Animal Collective has enjoyed a huge year with the release of Merriweather Post Pavillion. What to do next but drop another great record before 2009 is in the books? Check out "What Would I Want? Sky" from the Fall Be Kind EP. Like their best work, the song is stranger, groovier, and better listen after listen. Despite the use of technology, the song is eerily organic in the way it grows and builds, tendons of loops, synths, and hooks attaching at random but perfectly-placed joints.
November 26, 2009
November 19, 2009
Vampire Weekend
Following their critically-acclaimed debut, Vampire Weekend will release their much-anticipated second album, Contra, on January 12. The preppy afro-pop-punk band (with an equally preppy and gorgeous blonde gracing the new album's cover) previously tipped off listeners to the exciting track "Horchata." Check out the video for new single "Cousins" and remember again why your girlfriend fell in love with Ezra Koenig.
November 15, 2009
Song of the Week
The supergroup Monsters of Folk lay down their weapons and encourage the townsfolk to roller skate in the video for "Say Please." With Coner Oberst (Bright Eyes), M. Ward (She & Him), Jim James (My Morning Jacket), and Mike Mogis (Bright Eyes / indie uber-producer) combining their individual musical powers, the dynamic fondly recalls the Traveling Wilburys. Indeed, the group's self-titled debut is self-aware and quite good, even if no track measures up to this all-time favorite gem.
November 11, 2009
Nirvana: Bleach / Live at Reading
Sub-Pop's deluxe-edition reissue of Nirvana's debut Bleach reminds listeners (if they have ever forgotten) of the band's lightning-fast progression from indie-thrashers to grunge-rock goliaths. By infusing Beatles-esque pop songs with metallic Pixies-punk and melodic aggression, Bleach is loud, fast, scattered, incomplete, and otherwise brilliant. Check out "Negative Bleach" as another reminder that the band's catalog runs deeper than Nevermind.
November 8, 2009
Grizzly Bear
Check out the colorful claymation in the new video for "Ready, Able," The D Man's favorite track from one of the year's finest collections of musical recordings. Veckatimest may be more of a November record than anything else; so still time to pick up the flawlessly-executed and exquisite record from the Brooklyn-based quartet.
November 4, 2009
Song of the Week
The Antlers "debut" album, Hospice, is a sprawling, potent record with elements of noise-rock, lo-fi pop, and soft/loud wall-of-sound guitars. With drummer Michael Lerner and multi-instrumentalist Darbit Cicci joining singer Peter Silberman's previously solo efforts, The Antlers establish themselves as one of the most exciting indie-rock bands of the year. The fierce emotional and lyrical content of the record lays bare both fictional and autobiographical accounts of 23-year-old Silberman's isolation, frustration, and desolation. But the music's aural power--and Silberman's ever-reaching voice--results in something altogether astonishing, sad, and soaring.

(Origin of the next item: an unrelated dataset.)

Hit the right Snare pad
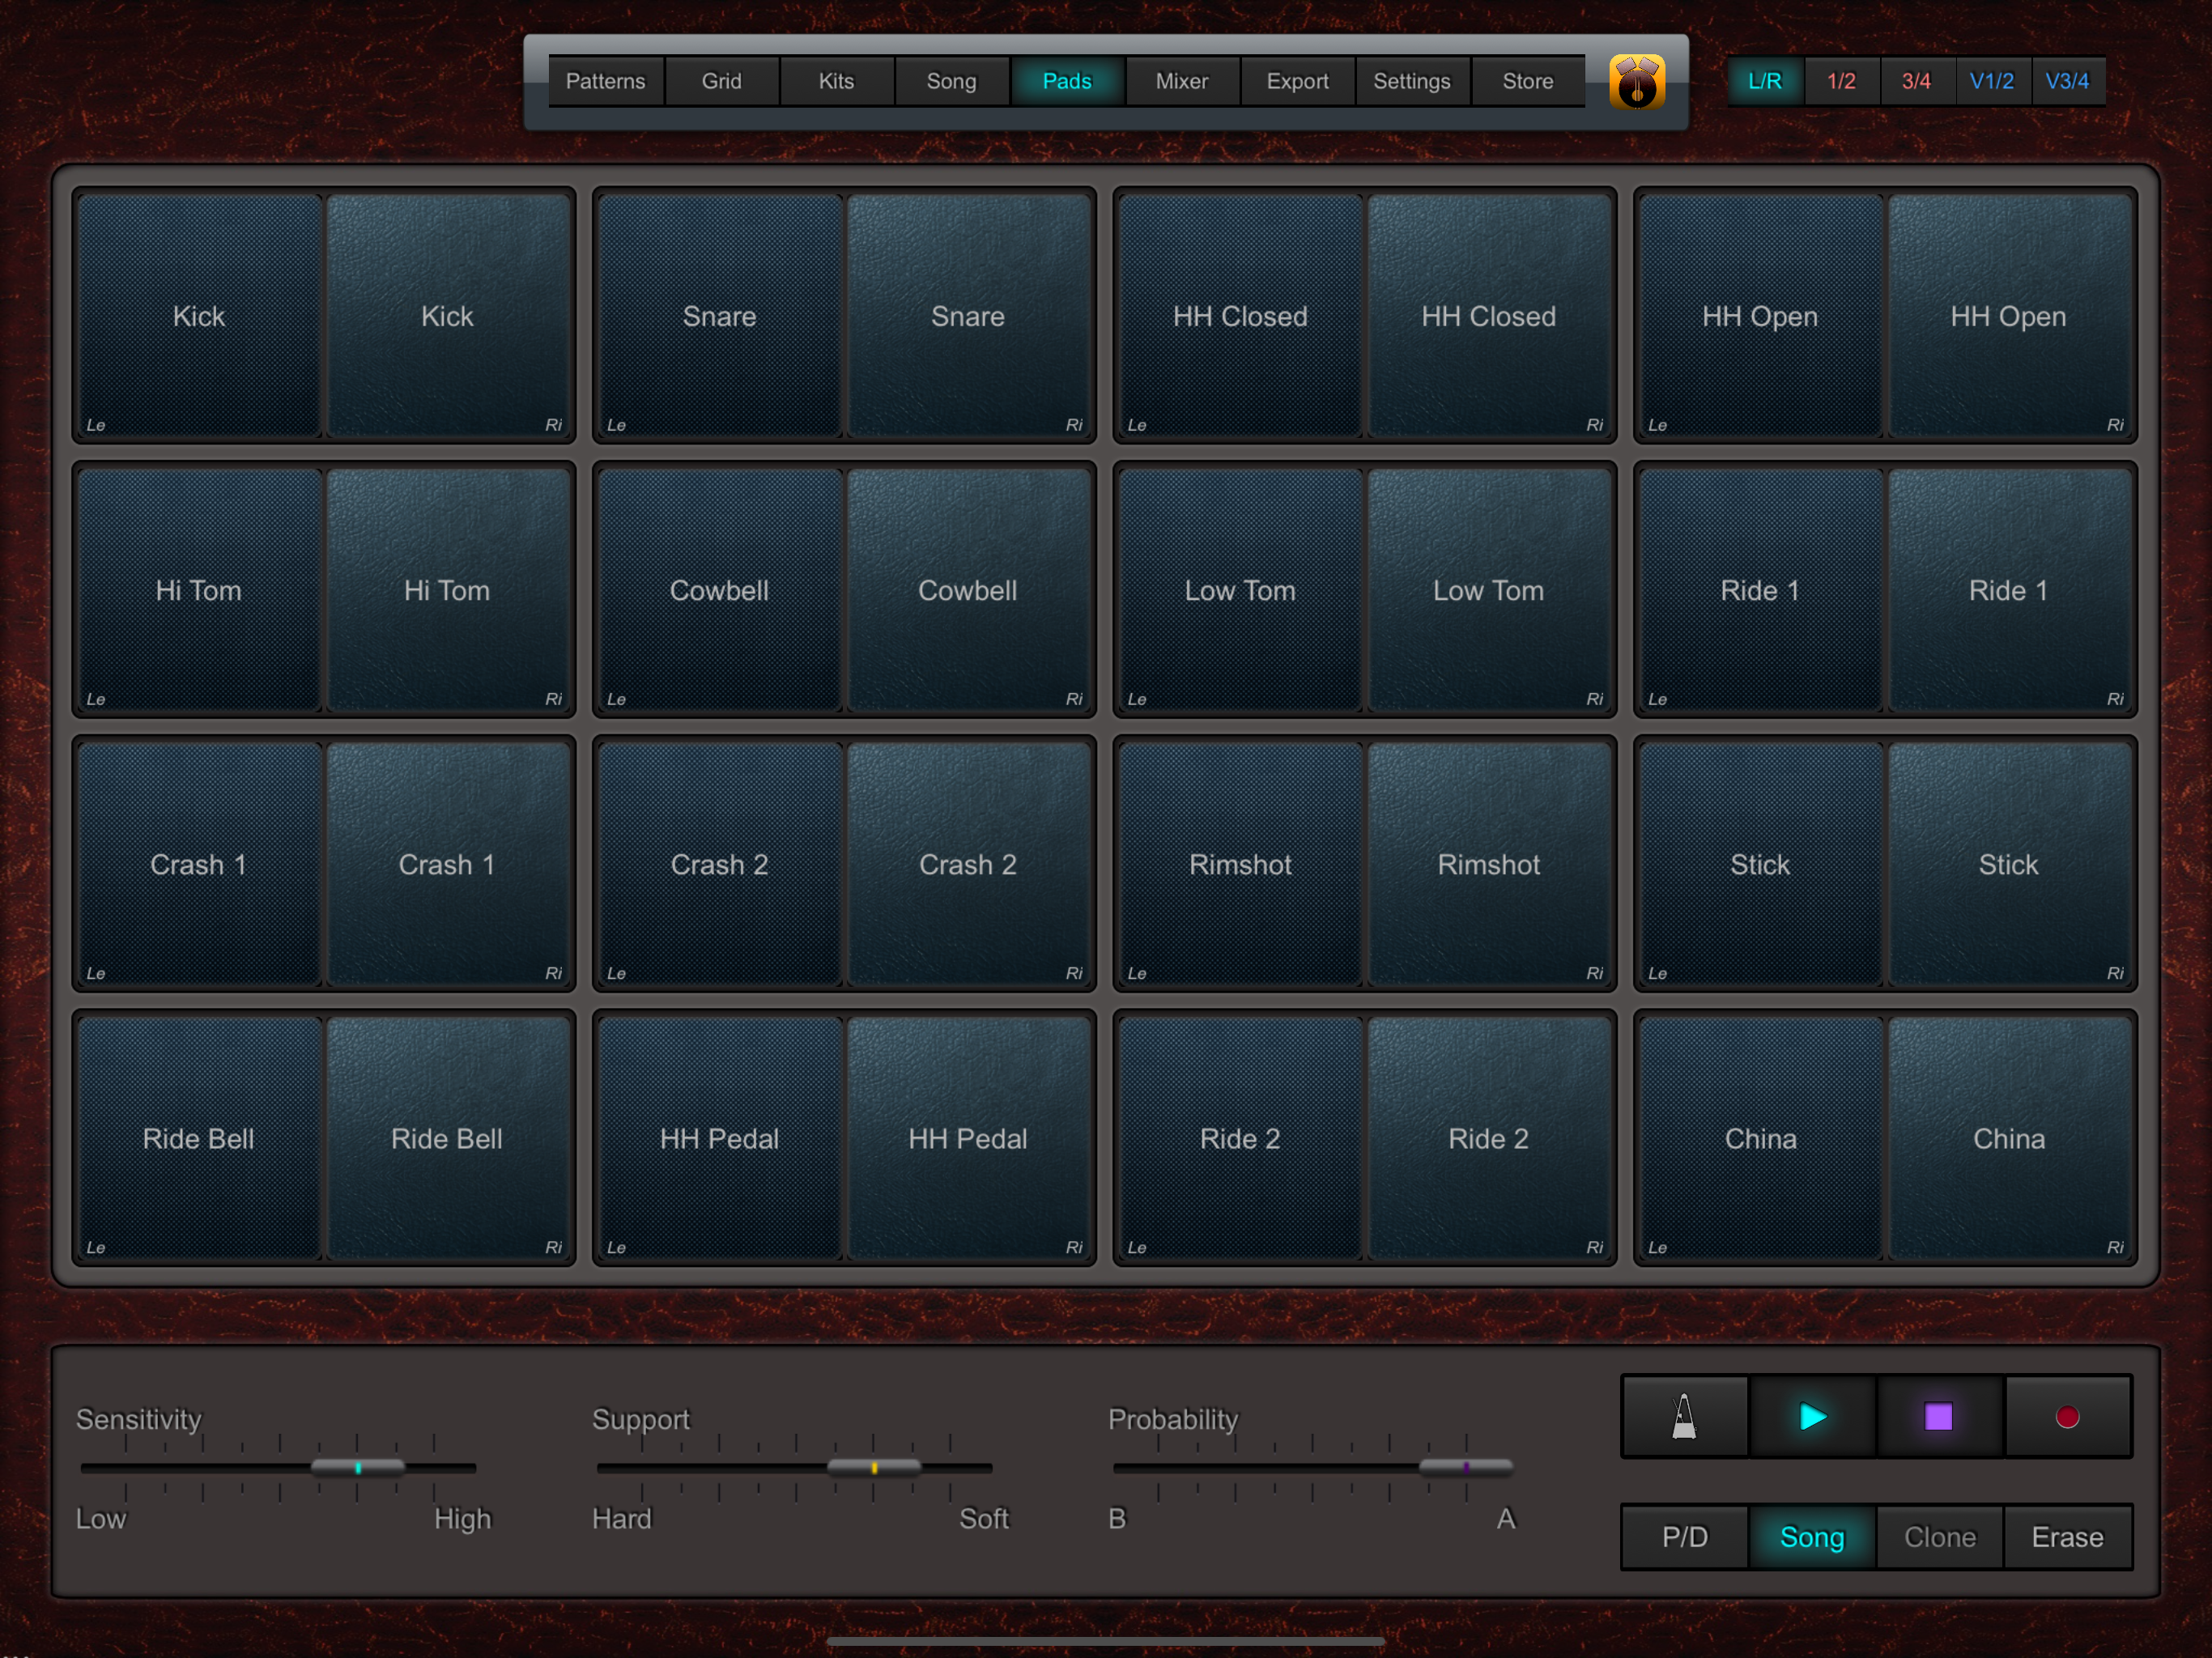Image resolution: width=2212 pixels, height=1658 pixels. (967, 316)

Check out the video for "Two." And check out some other tracks here. This record will most certainly be among The D Man's Best Twenty Albums of the Year, so you may as well go pick it up and start listening.
November 1, 2009
Volcano Choir
The D Man is always looking for the right music to capture the given mood of life's myriad moments with their varied emotional rhythms. While driving home on a clear Halloween night, with an ever-so-close full moon, Volcano Choir offered the perfect accompianment. The opening sequence is perhaps the record's strongest passage. Check out opener "Husks and Shells," second track "Seeplymouth," and the video for the vivid "Island, IS."